Waiting makes me feel like a jewelry box ballerina, only “alive” when someone is paying attention to me. I don’t want to live my life strapped to my phone, hoping he’ll text me back. That’s no kind of life, and even if I did it, it wouldn’t necessarily net me the result I want. But I struggle with needing attention, needing to feel like someone cares, and it leads me to doing exactly that – sending evocative messages and then waiting for a response.
So I guess the question is this: how do I break the habit of seeking attention? I have things to keep me busy, but there’s always a little alone time that seems to get me in trouble. While he’s in transit my phone is close so I can keep tabs on where he is on the planet (the boat and crew, too, obviously. Late October is no great time to be sailing the North Atlantic), and I’m thrilled when he calls so I can hear that he’s doing well. But once he’s in Key West, I’m going to have to let that go. HOW is the question. I don’t want to replace him with another dude. I want to be okay being on my own for once.

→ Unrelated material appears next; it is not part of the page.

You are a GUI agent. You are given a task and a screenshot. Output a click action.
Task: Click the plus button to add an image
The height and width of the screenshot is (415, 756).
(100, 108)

I have this theory that people are either lighthouses or lifeboats. A lifeboat person will go after someone, try to save them, care for them, be what they need when they need it, and basically exist to help that other person. That’s who I was in my marriage, it’s who I was with B … it’s been my default setting for too long. Instead, I’d rather be a lighthouse. Over here, doing my thing, giving off light that you can bask in or not; the choice is entirely yours, and that choice affects me not one whit.
I’m starting winter run training this week, I’m back to clean eating and fitness and working on my house, my finances, and my side job. Funny how that looks like a lot and yet still leaves me too much time to fret mentally that maybe CJB will forget how awesome I am in the ensuing months.
I saw a quote on pinterest (I’m paraphrasing) that said, “if it’s out of your hands, it should be out of your mind, too.” Girl’s gotta point. I can’t do ANYTHING about it right now. I shouldn’t be obsessing over it. I need to go get my shine on.
If anyone has any tips on how to do that, I’d love to hear them.